Could you update the lines starting at the one containing "You are a GUI" and stopping after the one containing "This screenshot has width=1200, height=806." so that "68,000" becomes "72,000", with nothing else changed, and return only those lines?

^^^^^^^^

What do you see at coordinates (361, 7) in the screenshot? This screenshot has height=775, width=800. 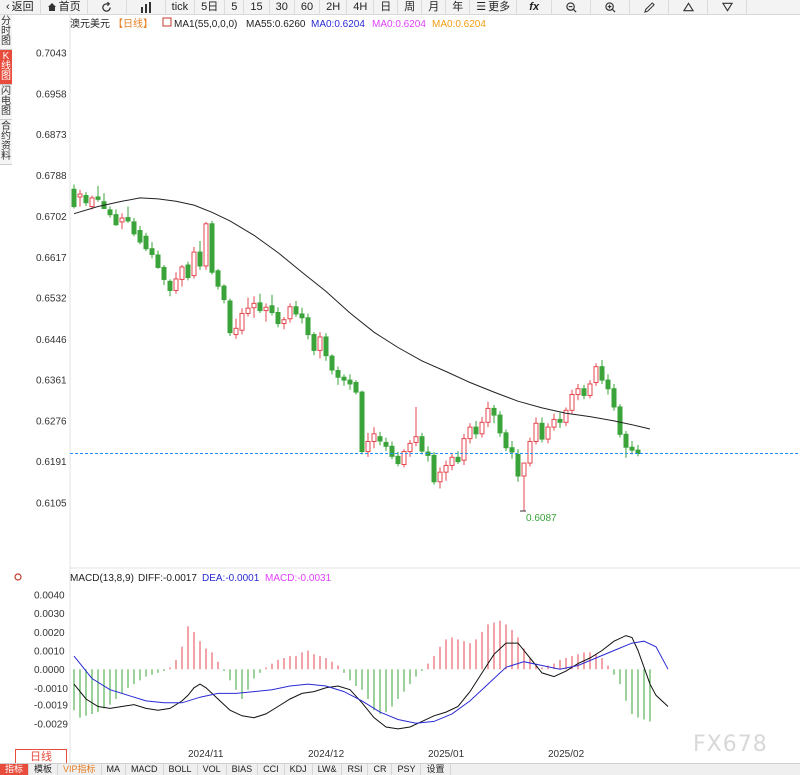 I see `period-button: 4H` at bounding box center [361, 7].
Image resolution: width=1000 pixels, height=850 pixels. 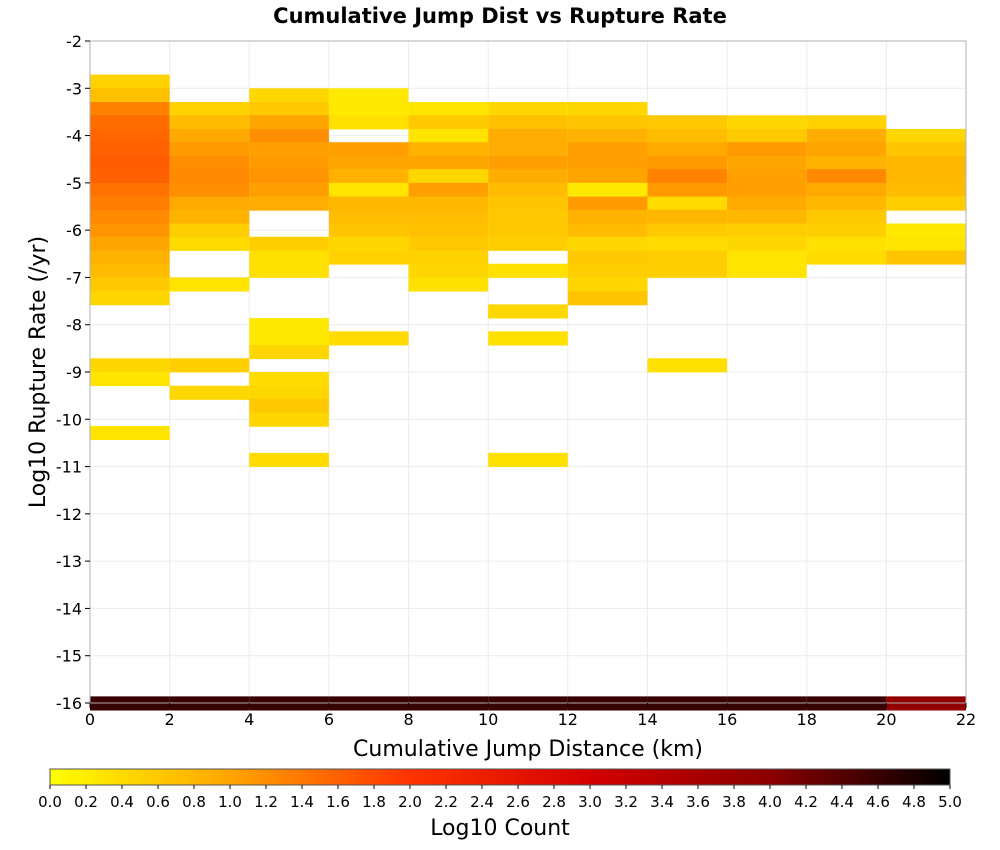 I want to click on y-tick-label: -9, so click(x=74, y=372).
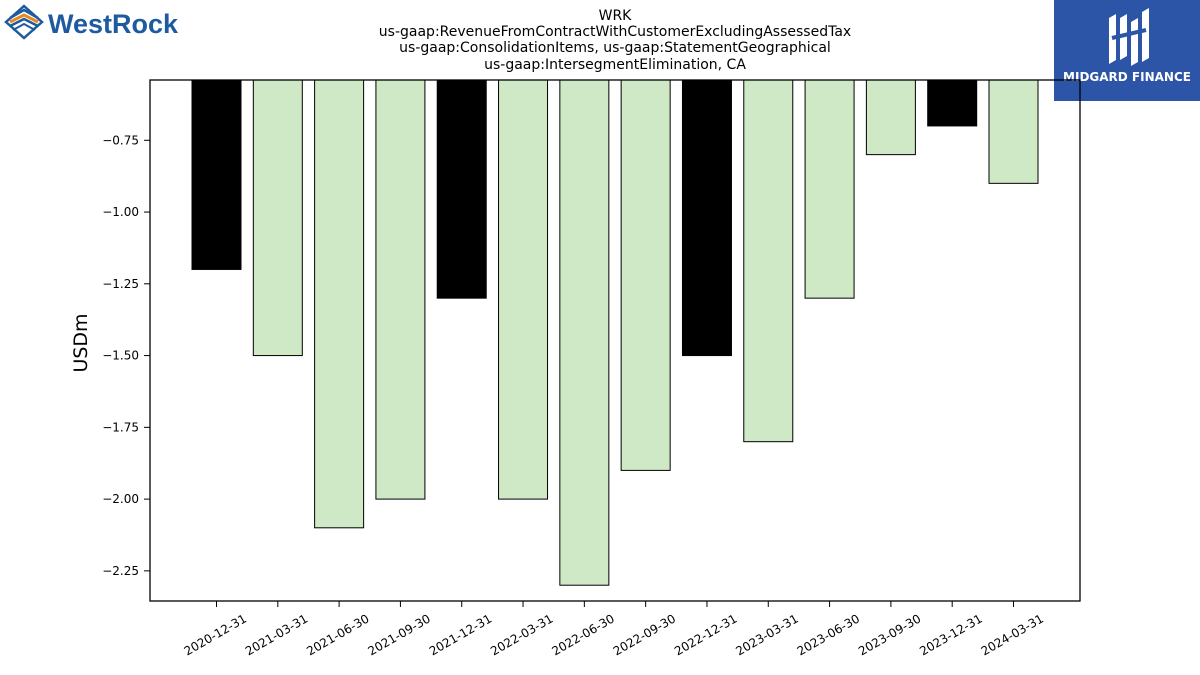 This screenshot has height=675, width=1200. What do you see at coordinates (120, 356) in the screenshot?
I see `y-tick-label: −1.50` at bounding box center [120, 356].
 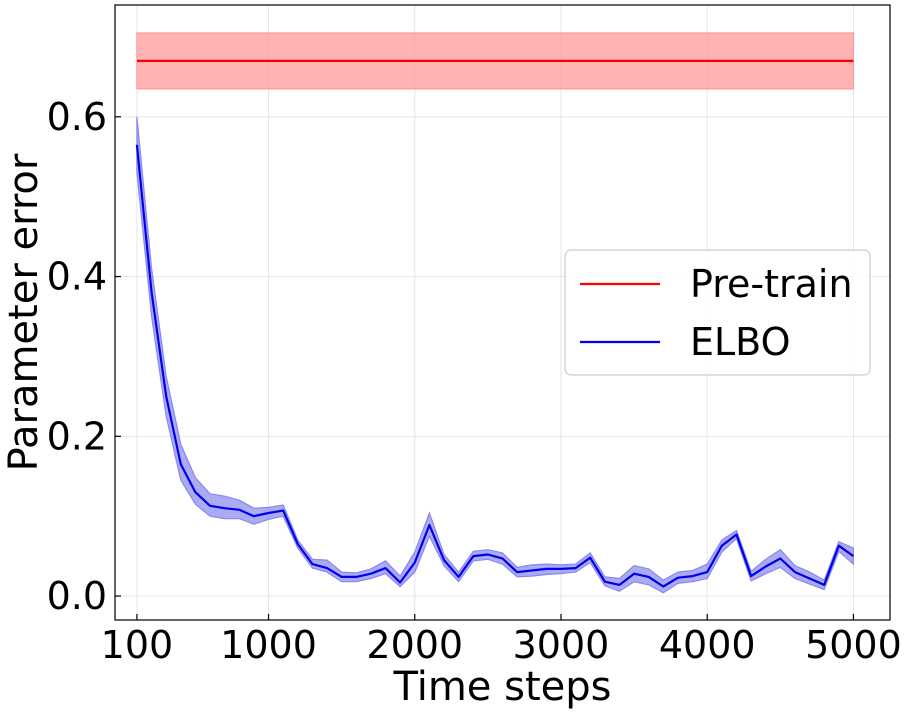 What do you see at coordinates (502, 687) in the screenshot?
I see `x-axis-title: Time steps` at bounding box center [502, 687].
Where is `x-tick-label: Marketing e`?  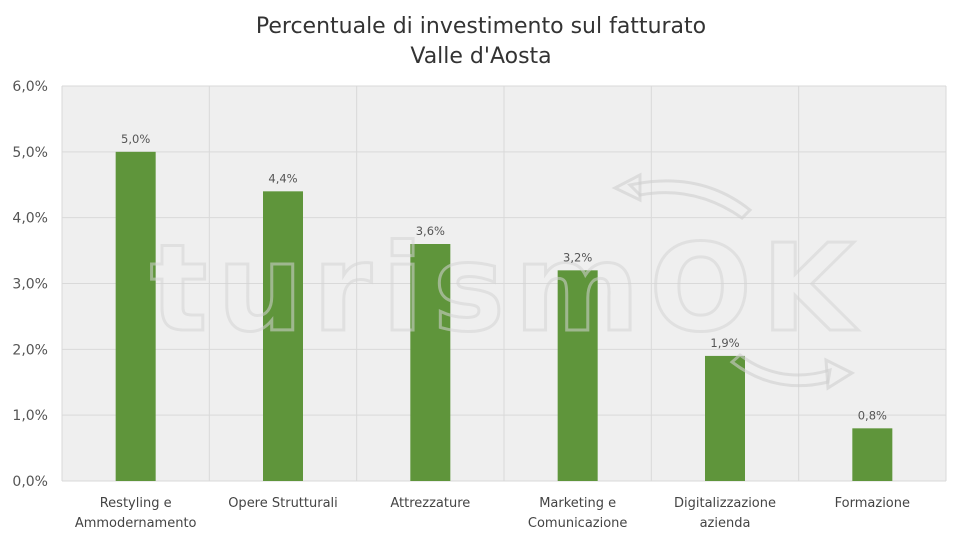 x-tick-label: Marketing e is located at coordinates (578, 504).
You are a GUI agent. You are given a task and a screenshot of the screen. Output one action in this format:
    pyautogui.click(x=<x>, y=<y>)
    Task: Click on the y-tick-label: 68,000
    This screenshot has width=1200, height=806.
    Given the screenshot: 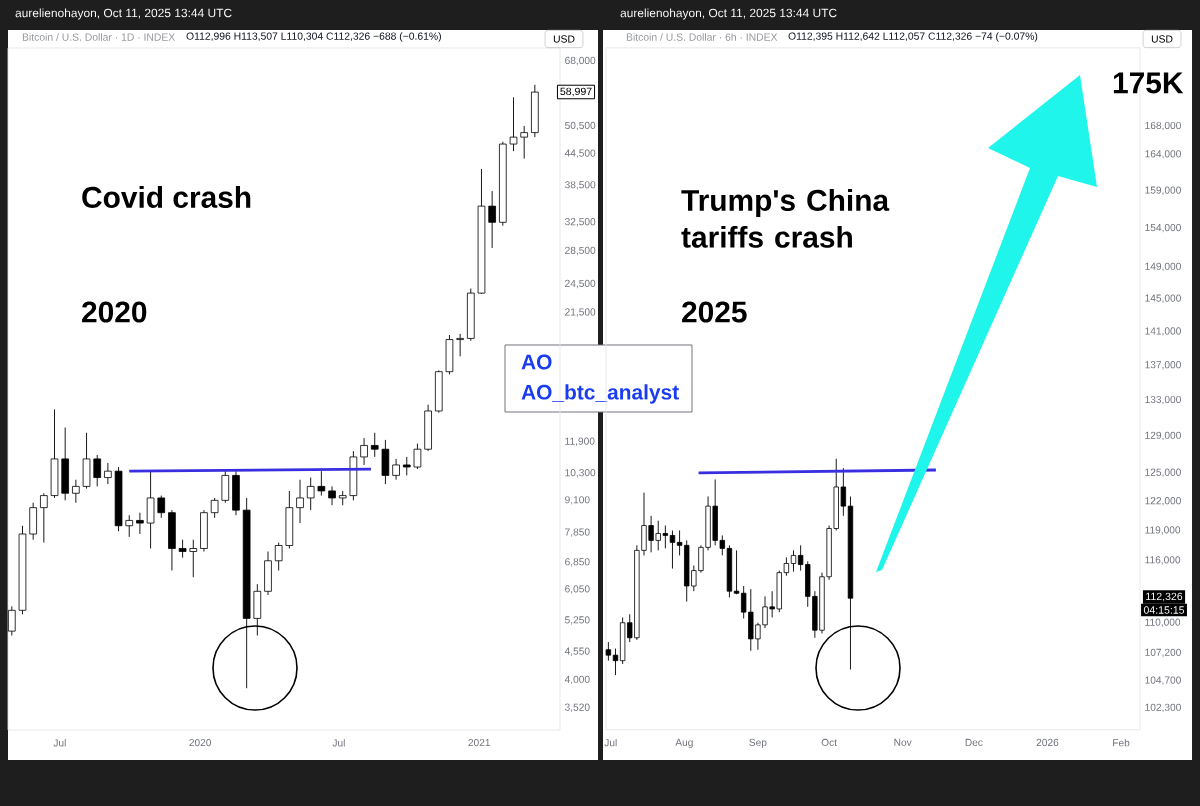 What is the action you would take?
    pyautogui.click(x=580, y=61)
    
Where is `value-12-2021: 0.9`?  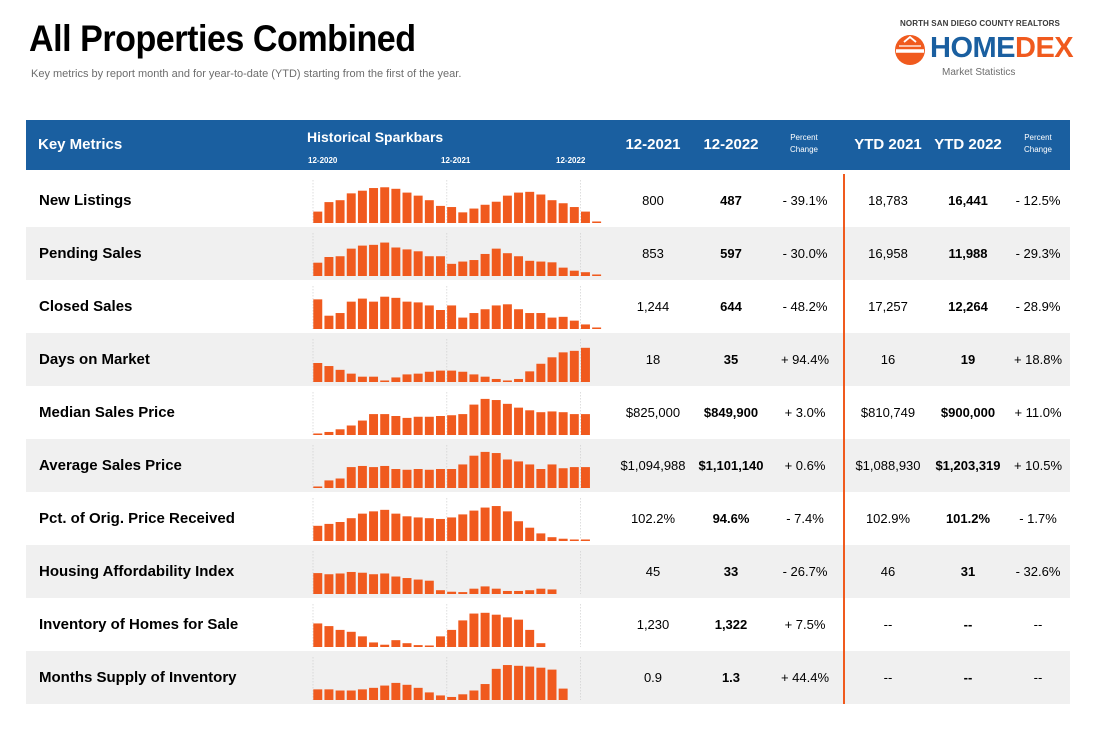 value-12-2021: 0.9 is located at coordinates (653, 678).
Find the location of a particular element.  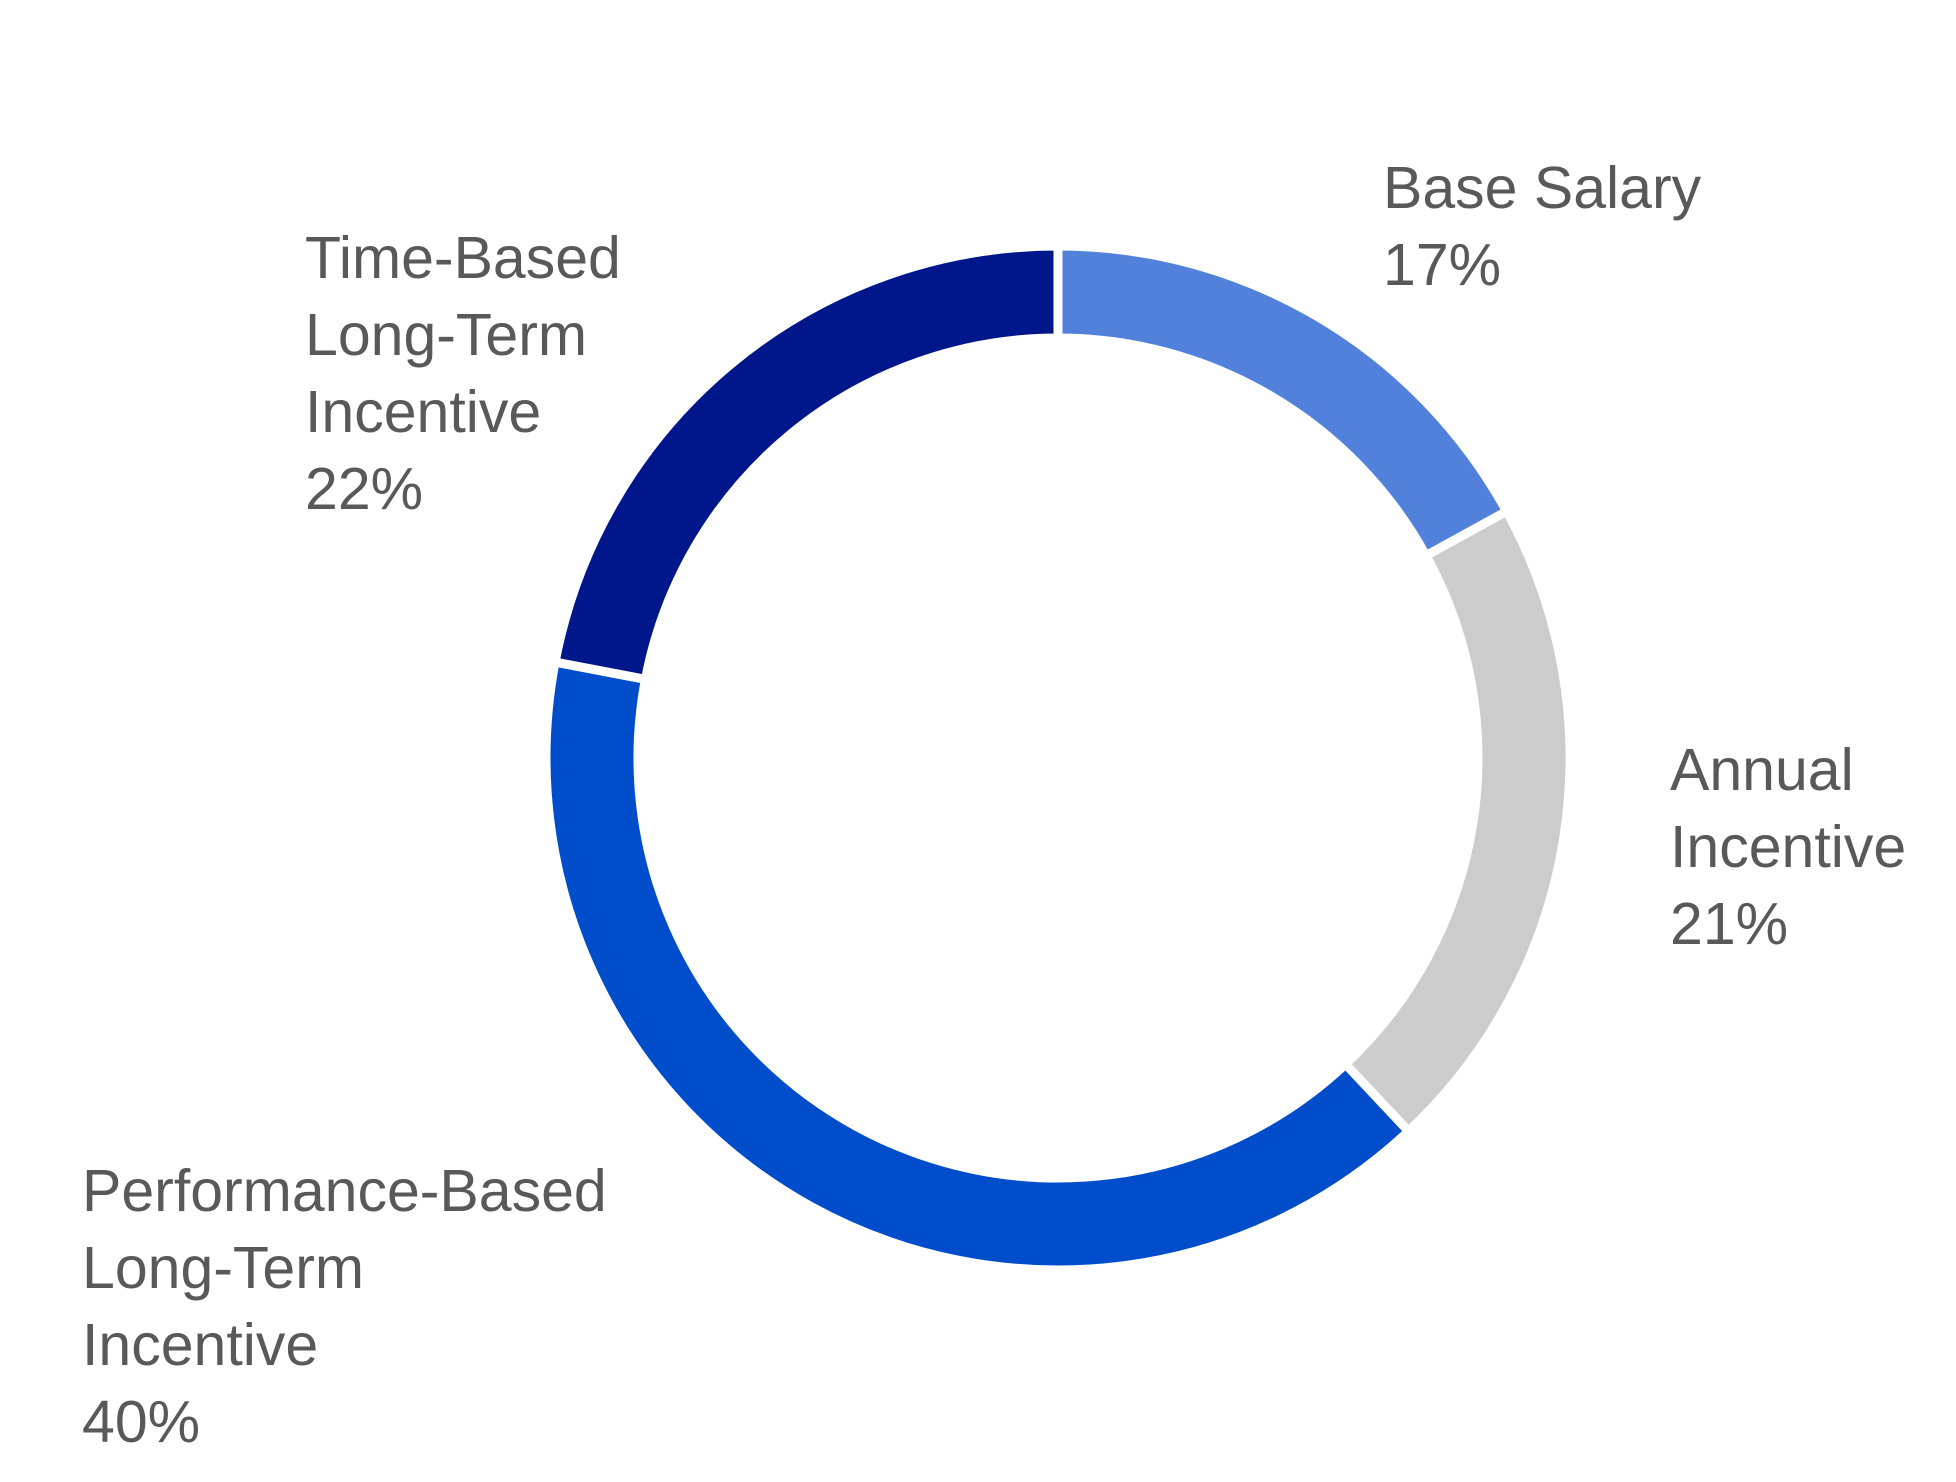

^^^^^^^^

SOLVED PROBLEM ->
You are a GUI agent. You are given a task and a screenshot of the screen. Output one action in this format:
    pyautogui.click(x=<x>, y=<y>)
    Task: Click on the y-tick-label: 72,000
    This screenshot has width=1200, height=806.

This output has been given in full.